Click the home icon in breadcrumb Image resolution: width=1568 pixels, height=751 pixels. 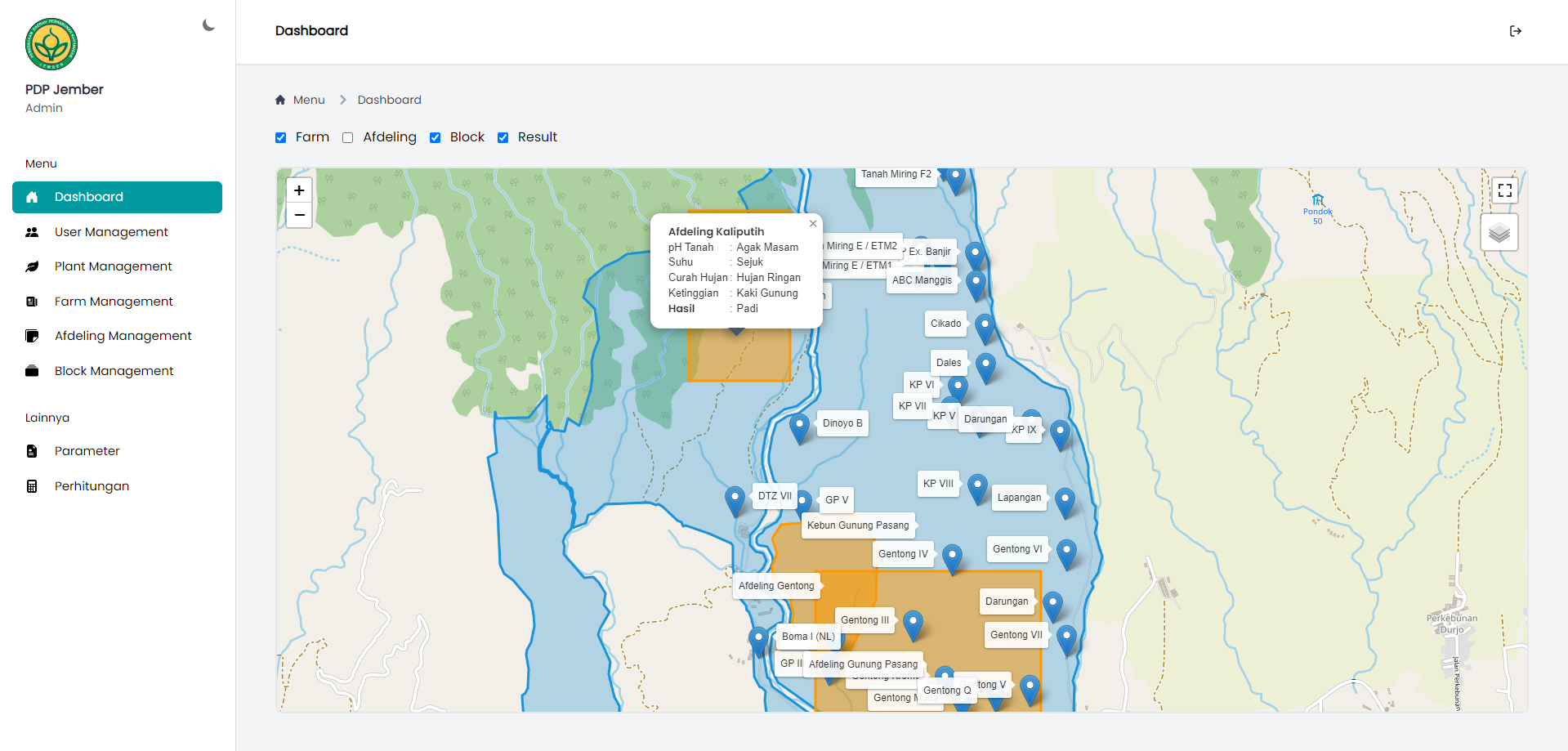coord(280,100)
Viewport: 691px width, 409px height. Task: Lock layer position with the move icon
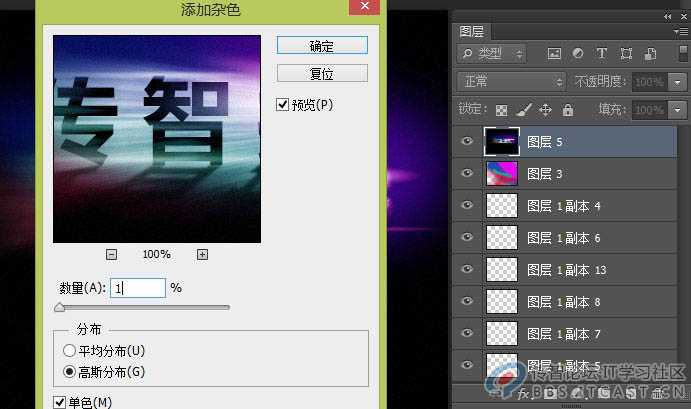(545, 109)
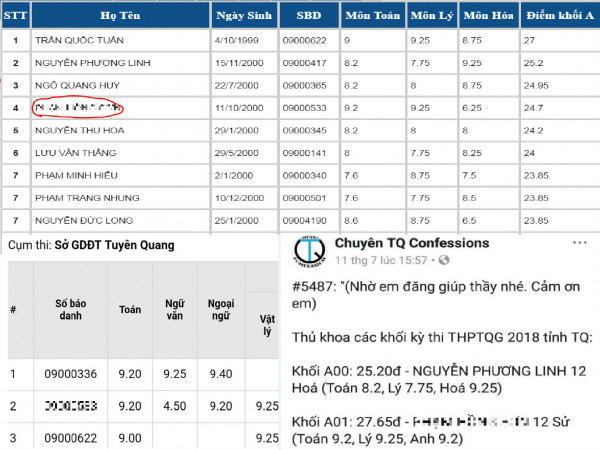Open the three-dot post options menu
This screenshot has width=600, height=450.
coord(580,243)
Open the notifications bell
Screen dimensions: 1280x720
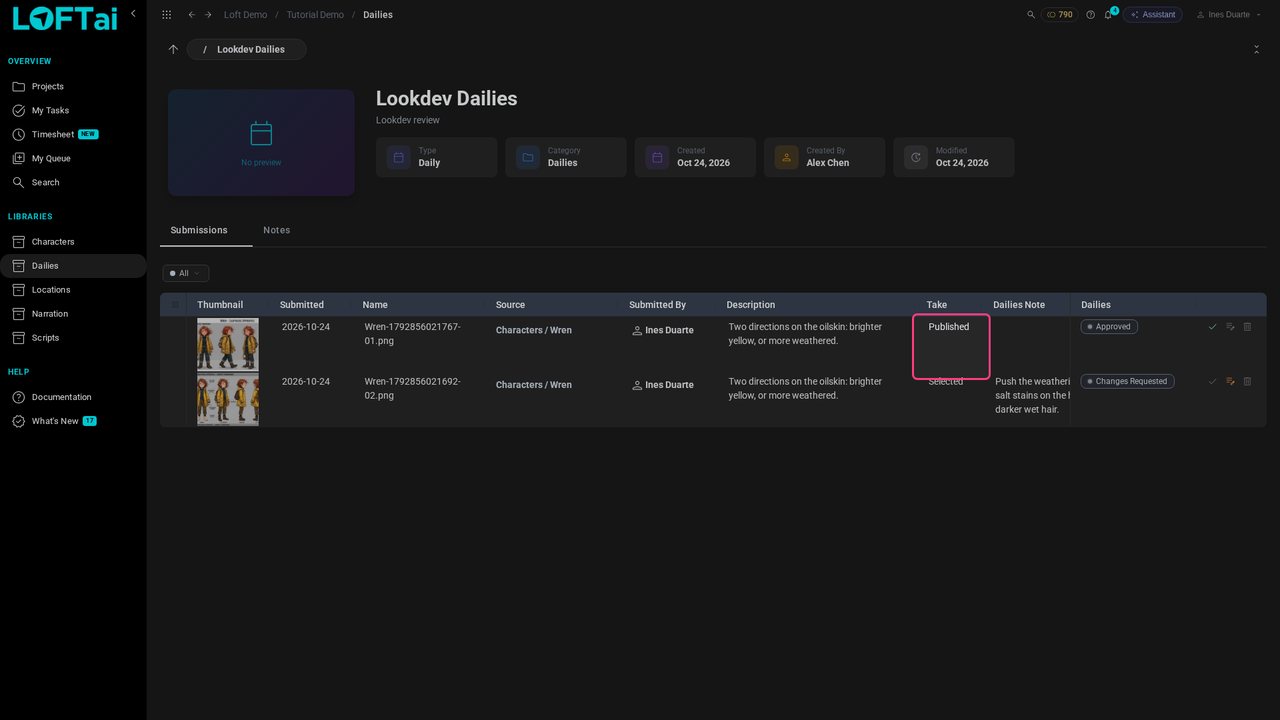tap(1108, 15)
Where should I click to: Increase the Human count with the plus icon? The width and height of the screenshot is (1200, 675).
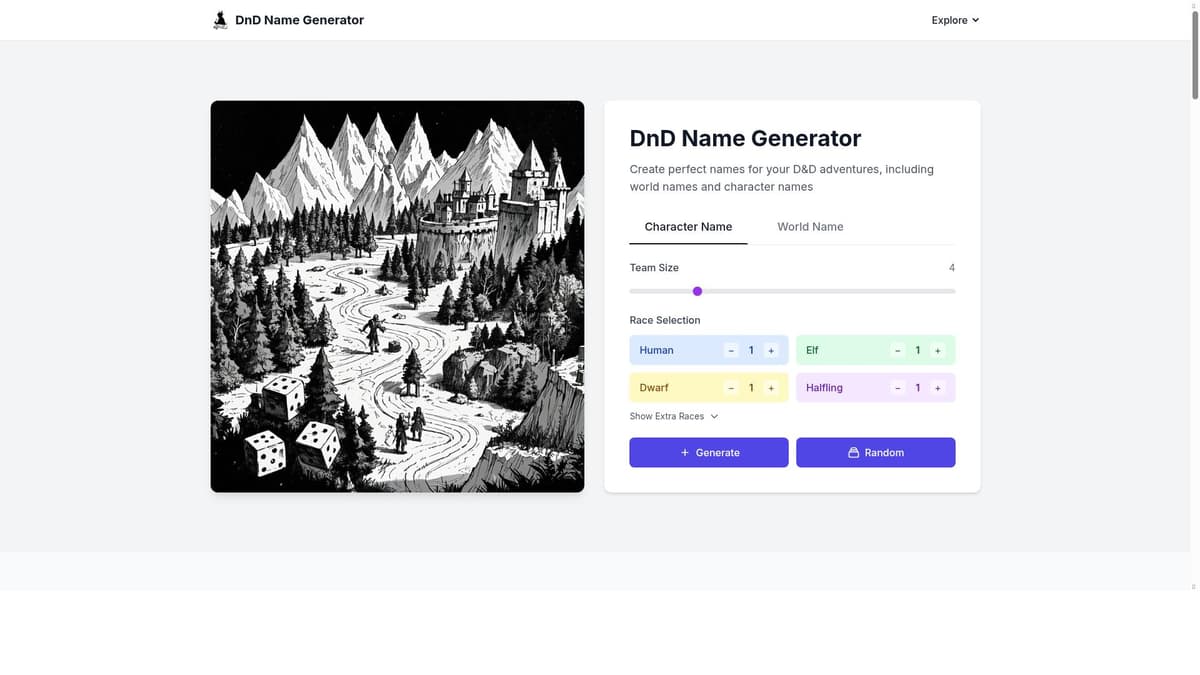770,350
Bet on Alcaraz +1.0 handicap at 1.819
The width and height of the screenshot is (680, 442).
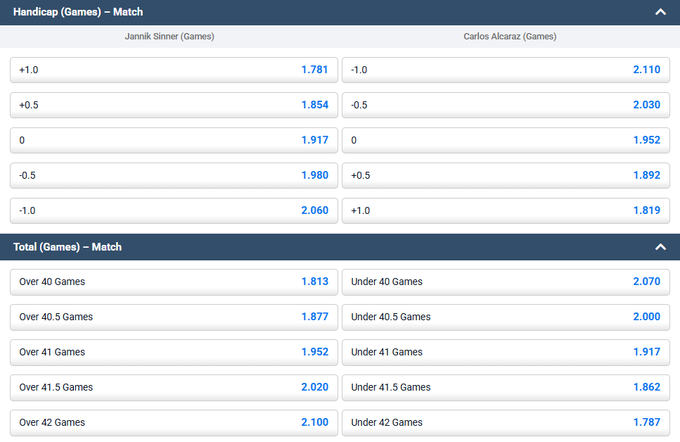[x=505, y=210]

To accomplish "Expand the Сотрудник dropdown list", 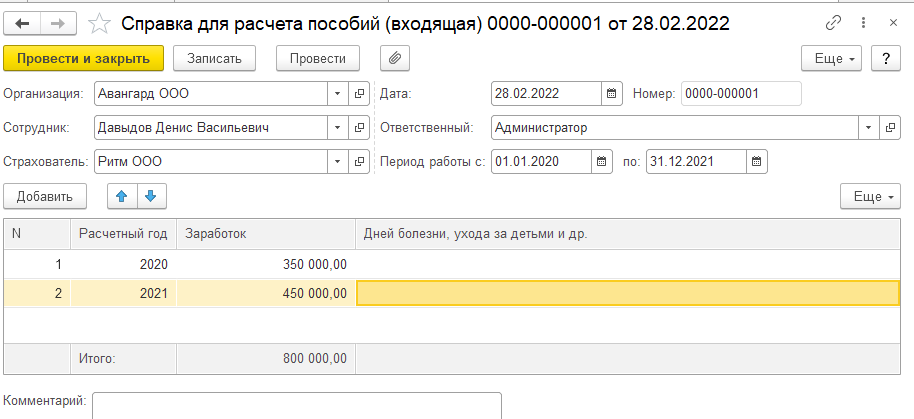I will [x=337, y=128].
= = = = = = =
In the entries above, which lines run from the one with "Open the notifications bell" up to and including the one with "Bet on Alcaraz +1.0 handicap at 1.819"? Write them out exactly, without the pictures.

Open the notifications bell
Screen dimensions: 1280x720
tap(1108, 15)
Where should I click to: Increase the Human count with the plus icon? The width and height of the screenshot is (1200, 675).
770,350
Bet on Alcaraz +1.0 handicap at 1.819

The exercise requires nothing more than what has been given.